--- LISTED RECORDS Enclosed Below ---

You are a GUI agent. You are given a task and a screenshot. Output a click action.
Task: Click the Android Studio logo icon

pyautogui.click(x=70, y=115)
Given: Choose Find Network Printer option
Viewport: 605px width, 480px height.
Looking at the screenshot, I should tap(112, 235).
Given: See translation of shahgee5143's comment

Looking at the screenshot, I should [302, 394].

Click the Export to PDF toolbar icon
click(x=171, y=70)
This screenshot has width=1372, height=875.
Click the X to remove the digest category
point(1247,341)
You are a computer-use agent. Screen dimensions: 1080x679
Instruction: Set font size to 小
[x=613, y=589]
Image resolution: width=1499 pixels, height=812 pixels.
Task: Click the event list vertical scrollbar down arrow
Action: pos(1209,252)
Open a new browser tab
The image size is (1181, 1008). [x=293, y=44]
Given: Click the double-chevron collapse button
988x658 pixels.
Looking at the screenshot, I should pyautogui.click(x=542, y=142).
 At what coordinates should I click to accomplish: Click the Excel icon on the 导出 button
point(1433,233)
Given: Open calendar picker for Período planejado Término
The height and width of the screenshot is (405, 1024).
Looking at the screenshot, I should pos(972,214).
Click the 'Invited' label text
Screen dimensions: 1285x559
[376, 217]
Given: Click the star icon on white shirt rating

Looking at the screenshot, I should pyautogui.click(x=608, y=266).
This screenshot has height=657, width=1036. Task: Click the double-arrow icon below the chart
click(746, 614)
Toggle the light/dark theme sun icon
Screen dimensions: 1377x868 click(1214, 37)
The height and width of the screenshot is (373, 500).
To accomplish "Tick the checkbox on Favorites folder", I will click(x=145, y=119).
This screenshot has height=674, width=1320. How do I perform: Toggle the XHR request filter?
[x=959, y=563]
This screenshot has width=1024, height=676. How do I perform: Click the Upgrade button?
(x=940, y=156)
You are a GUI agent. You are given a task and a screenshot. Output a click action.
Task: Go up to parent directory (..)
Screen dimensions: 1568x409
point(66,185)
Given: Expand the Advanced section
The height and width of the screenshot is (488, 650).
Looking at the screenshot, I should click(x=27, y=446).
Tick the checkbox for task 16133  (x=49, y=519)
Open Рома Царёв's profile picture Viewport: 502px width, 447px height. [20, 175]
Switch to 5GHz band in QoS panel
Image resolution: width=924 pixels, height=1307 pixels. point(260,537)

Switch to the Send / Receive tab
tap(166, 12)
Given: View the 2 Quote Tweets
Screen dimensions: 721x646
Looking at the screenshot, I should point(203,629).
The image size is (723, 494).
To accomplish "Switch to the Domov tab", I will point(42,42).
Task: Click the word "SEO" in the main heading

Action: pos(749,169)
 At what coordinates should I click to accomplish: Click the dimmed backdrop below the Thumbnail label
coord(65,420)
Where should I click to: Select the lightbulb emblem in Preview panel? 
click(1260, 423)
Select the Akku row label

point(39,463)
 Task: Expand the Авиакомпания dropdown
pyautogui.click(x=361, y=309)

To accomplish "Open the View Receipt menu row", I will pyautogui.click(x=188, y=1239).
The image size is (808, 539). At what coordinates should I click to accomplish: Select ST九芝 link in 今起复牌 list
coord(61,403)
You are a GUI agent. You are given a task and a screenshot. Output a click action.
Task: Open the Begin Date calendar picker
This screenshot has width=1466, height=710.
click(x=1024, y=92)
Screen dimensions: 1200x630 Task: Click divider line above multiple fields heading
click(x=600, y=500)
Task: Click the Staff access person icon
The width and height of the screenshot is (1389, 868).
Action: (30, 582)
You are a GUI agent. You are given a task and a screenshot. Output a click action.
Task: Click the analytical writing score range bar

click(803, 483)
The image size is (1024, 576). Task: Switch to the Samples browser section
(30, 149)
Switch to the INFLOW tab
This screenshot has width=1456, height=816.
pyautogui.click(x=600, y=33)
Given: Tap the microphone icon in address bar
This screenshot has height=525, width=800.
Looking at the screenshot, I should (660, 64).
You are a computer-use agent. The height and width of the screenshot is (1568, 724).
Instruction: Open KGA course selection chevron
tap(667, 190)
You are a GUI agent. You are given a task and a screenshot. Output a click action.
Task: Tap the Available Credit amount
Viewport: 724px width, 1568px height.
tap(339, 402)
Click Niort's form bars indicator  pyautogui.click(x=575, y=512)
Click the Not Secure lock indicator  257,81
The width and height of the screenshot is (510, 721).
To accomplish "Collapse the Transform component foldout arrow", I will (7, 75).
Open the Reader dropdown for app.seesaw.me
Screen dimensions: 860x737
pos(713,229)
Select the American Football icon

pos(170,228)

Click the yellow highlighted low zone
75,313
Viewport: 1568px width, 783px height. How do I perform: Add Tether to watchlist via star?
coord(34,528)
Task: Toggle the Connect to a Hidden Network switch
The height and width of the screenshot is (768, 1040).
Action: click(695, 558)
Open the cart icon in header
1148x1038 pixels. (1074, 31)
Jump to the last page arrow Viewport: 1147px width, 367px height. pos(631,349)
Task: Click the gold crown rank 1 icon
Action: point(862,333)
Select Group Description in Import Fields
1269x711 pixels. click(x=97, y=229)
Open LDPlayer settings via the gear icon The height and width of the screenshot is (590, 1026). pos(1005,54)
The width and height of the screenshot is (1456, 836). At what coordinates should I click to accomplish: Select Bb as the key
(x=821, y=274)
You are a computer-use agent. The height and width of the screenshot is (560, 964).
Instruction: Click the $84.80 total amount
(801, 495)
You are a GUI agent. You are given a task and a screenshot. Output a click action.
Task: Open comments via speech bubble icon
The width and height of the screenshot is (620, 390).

--- End of Enclosed LISTED RECORDS ---

## PROBLEM TO SOLVE
Every entry that appears above should be duplicated exactly.

## TASK ANSWER
You are a GUI agent. You are given a task and a screenshot. Output a click action.
Task: Click the Android Studio logo icon

pyautogui.click(x=70, y=115)
Given: Choose Find Network Printer option
Viewport: 605px width, 480px height.
Looking at the screenshot, I should tap(112, 235).
Given: See translation of shahgee5143's comment

Looking at the screenshot, I should [302, 394].

Click the Export to PDF toolbar icon
click(x=171, y=70)
This screenshot has width=1372, height=875.
Click the X to remove the digest category
point(1247,341)
You are a computer-use agent. Screen dimensions: 1080x679
Instruction: Set font size to 小
[x=613, y=589]
Image resolution: width=1499 pixels, height=812 pixels.
Task: Click the event list vertical scrollbar down arrow
Action: pos(1209,252)
Open a new browser tab
The image size is (1181, 1008). [x=293, y=44]
Given: Click the double-chevron collapse button
988x658 pixels.
Looking at the screenshot, I should pyautogui.click(x=542, y=142).
 At what coordinates should I click to accomplish: Click the Excel icon on the 导出 button
point(1433,233)
Given: Open calendar picker for Período planejado Término
The height and width of the screenshot is (405, 1024).
Looking at the screenshot, I should pos(972,214).
Click the 'Invited' label text
Screen dimensions: 1285x559
[376, 217]
Given: Click the star icon on white shirt rating

Looking at the screenshot, I should pyautogui.click(x=608, y=266).
This screenshot has height=657, width=1036. Task: Click the double-arrow icon below the chart
click(746, 614)
Toggle the light/dark theme sun icon
Screen dimensions: 1377x868 click(1214, 37)
The height and width of the screenshot is (373, 500).
To accomplish "Tick the checkbox on Favorites folder", I will click(x=145, y=119).
This screenshot has height=674, width=1320. How do I perform: Toggle the XHR request filter?
[x=959, y=563]
This screenshot has width=1024, height=676. How do I perform: Click the Upgrade button?
(x=940, y=156)
You are a GUI agent. You are given a task and a screenshot. Output a click action.
Task: Go up to parent directory (..)
Screen dimensions: 1568x409
point(66,185)
Given: Expand the Advanced section
The height and width of the screenshot is (488, 650).
Looking at the screenshot, I should click(x=27, y=446).
Tick the checkbox for task 16133  (x=49, y=519)
Open Рома Царёв's profile picture Viewport: 502px width, 447px height. [20, 175]
Switch to 5GHz band in QoS panel
Image resolution: width=924 pixels, height=1307 pixels. point(260,537)

Switch to the Send / Receive tab
tap(166, 12)
Given: View the 2 Quote Tweets
Screen dimensions: 721x646
Looking at the screenshot, I should point(203,629).
The image size is (723, 494).
To accomplish "Switch to the Domov tab", I will point(42,42).
Task: Click the word "SEO" in the main heading

Action: pos(749,169)
 At what coordinates should I click to accomplish: Click the dimmed backdrop below the Thumbnail label
coord(65,420)
Where should I click to: Select the lightbulb emblem in Preview panel? 
click(1260, 423)
Select the Akku row label

point(39,463)
 Task: Expand the Авиакомпания dropdown
pyautogui.click(x=361, y=309)

To accomplish "Open the View Receipt menu row", I will pyautogui.click(x=188, y=1239).
The image size is (808, 539). At what coordinates should I click to accomplish: Select ST九芝 link in 今起复牌 list
coord(61,403)
You are a GUI agent. You are given a task and a screenshot. Output a click action.
Task: Open the Begin Date calendar picker
This screenshot has width=1466, height=710.
click(x=1024, y=92)
Screen dimensions: 1200x630 Task: Click divider line above multiple fields heading
click(x=600, y=500)
Task: Click the Staff access person icon
The width and height of the screenshot is (1389, 868).
Action: (30, 582)
You are a GUI agent. You are given a task and a screenshot. Output a click action.
Task: Click the analytical writing score range bar

click(803, 483)
The image size is (1024, 576). Task: Switch to the Samples browser section
(30, 149)
Switch to the INFLOW tab
This screenshot has width=1456, height=816.
pyautogui.click(x=600, y=33)
Given: Tap the microphone icon in address bar
This screenshot has height=525, width=800.
Looking at the screenshot, I should (660, 64).
You are a computer-use agent. The height and width of the screenshot is (1568, 724).
Instruction: Open KGA course selection chevron
tap(667, 190)
You are a GUI agent. You are given a task and a screenshot. Output a click action.
Task: Tap the Available Credit amount
Viewport: 724px width, 1568px height.
tap(339, 402)
Click Niort's form bars indicator  pyautogui.click(x=575, y=512)
Click the Not Secure lock indicator  257,81
The width and height of the screenshot is (510, 721).
To accomplish "Collapse the Transform component foldout arrow", I will (7, 75).
Open the Reader dropdown for app.seesaw.me
Screen dimensions: 860x737
pos(713,229)
Select the American Football icon

pos(170,228)

Click the yellow highlighted low zone
75,313
Viewport: 1568px width, 783px height. How do I perform: Add Tether to watchlist via star?
coord(34,528)
Task: Toggle the Connect to a Hidden Network switch
The height and width of the screenshot is (768, 1040).
Action: click(695, 558)
Open the cart icon in header
1148x1038 pixels. (1074, 31)
Jump to the last page arrow Viewport: 1147px width, 367px height. pos(631,349)
Task: Click the gold crown rank 1 icon
Action: point(862,333)
Select Group Description in Import Fields
1269x711 pixels. click(x=97, y=229)
Open LDPlayer settings via the gear icon The height and width of the screenshot is (590, 1026). pos(1005,54)
The width and height of the screenshot is (1456, 836). At what coordinates should I click to accomplish: Select Bb as the key
(x=821, y=274)
You are a computer-use agent. The height and width of the screenshot is (560, 964).
Instruction: Click the $84.80 total amount
(801, 495)
You are a GUI agent. You are given a task and a screenshot. Output a click action.
Task: Open comments via speech bubble icon
The width and height of the screenshot is (620, 390).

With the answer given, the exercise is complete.